The trial, set to begin at 10 a.m. in State Supreme Court in Manhattan, will be the first of several government trials that Mr. Trump will face in the coming year, a procession of high-stakes courtroom battles that coincide with his third White House run.
One of Mr. Trump’s lawyers, Alina Habba, spoke on steps of the courthouse, saying that her client is being persecuted for his politics: “What we are witnessing is election interference of somebody who is leading in the polls the more they hit him. So keep hitting him, because he’s going to keep fighting.”
Letitia James was sworn in as the New York attorney general on Jan. 1, 2019. Two months later, her office opened an investigation into Donald J. Trump.
That investigation — prompted by congressional testimony from Michael D. Cohen, Mr. Trump’s former fixer, about Mr. Trump’s pattern of inflating the value of his assets in his financial statements — became a lawsuit. And on Monday, the lawsuit will become a trial that could exact a heavy price from Mr. Trump.

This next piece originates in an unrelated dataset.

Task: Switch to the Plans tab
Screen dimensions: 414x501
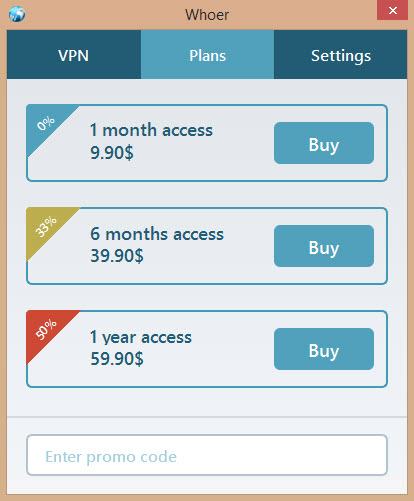Action: click(207, 55)
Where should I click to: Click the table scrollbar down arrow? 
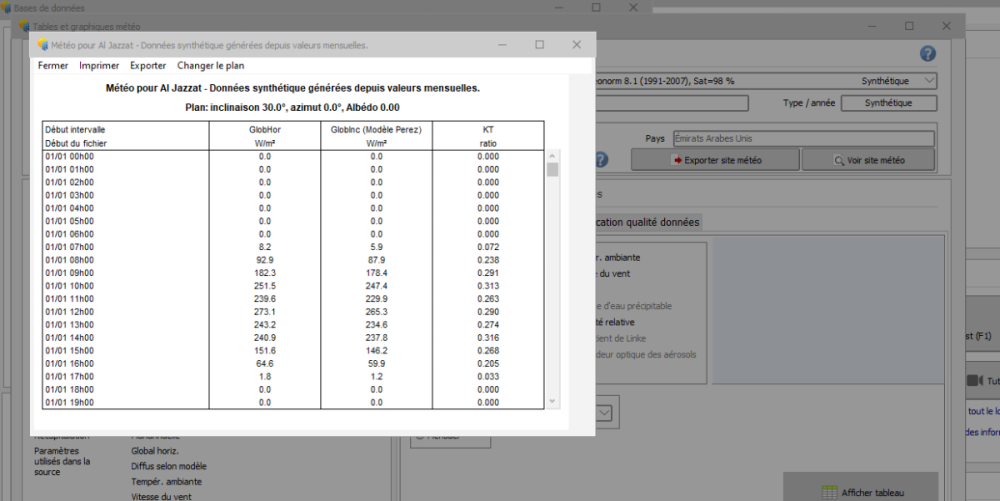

There is enhanced security at the courthouse in preparation for Mr. Trump’s appearance today. Reporters had to go through two metal detectors to enter into the courtroom. The courtroom itself, courthouse hallways and the exterior of 60 Centre Street are also flooded with Secret Service agents.
Court officials have said that routine business in the courthouse, which is nearly a century old and was built in classical style, will continue despite the heavy security inside and out. The building, with its 10 towering columns and sweeping stone steps, likely will look familiar to many people as it is the backdrop for the opening scene of “Law and Order.”
The trial is scheduled to last until Christmas, but most people close to the case expect it to end sooner. Last week, in a crucial pretrial ruling, the judge overseeing the case found Trump liable for fraud, deciding that no trial was needed to determine the claim at the core of the attorney general’s lawsuit. The ruling that could shorten the trial significantly.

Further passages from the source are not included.